━━━ TEXTO ━━━

1.13. Eram estes que amanhavam as terras dos aludidos prédios rústicos, plantando as mais diversas culturas tais como vinha, batata-doce, "semilha", nespereiras, couve, favas, bem como cortavam o mato para os animais que sobre ele criavam (gado bovino) e adubavam a terra.

1.14. Para poderem amanhar o prédio, arrotearam as terras, limparam as silvas e mato.

1.15. Para guardar as alfaias agrícolas e acomodar os animais escavaram na rocha uma furna.

1.16. Para protecção e delimitação das terras, construíram os muros de pedra arrumada a mão, que se desenvolve em socalcos pela totalidade das mencionadas parcelas.

━━━ DADOS RECOLHIDOS ━━━

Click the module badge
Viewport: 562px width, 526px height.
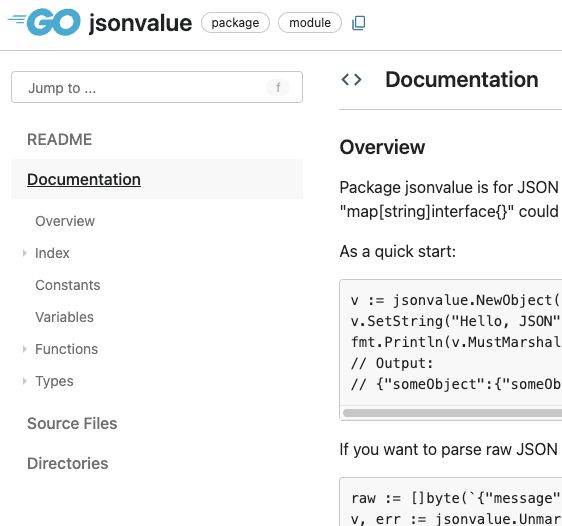point(310,23)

━━━

TAREFAS:
A) Segundo o texto, para que foi escavada a furna na rocha?
B) Edite o trecho do texto desde "1.13. Eram estes" até "silvas e mato.", trocando "nespereiras" por "laranjeiras".
Os dados não são usados aqui.

RESPOSTAS POR ORDEM:
A) Para guardar as alfaias agrícolas e acomodar os animais.

B)
1.13. Eram estes que amanhavam as terras dos aludidos prédios rústicos, plantando as mais diversas culturas tais como vinha, batata-doce, "semilha", laranjeiras, couve, favas, bem como cortavam o mato para os animais que sobre ele criavam (gado bovino) e adubavam a terra.

1.14. Para poderem amanhar o prédio, arrotearam as terras, limparam as silvas e mato.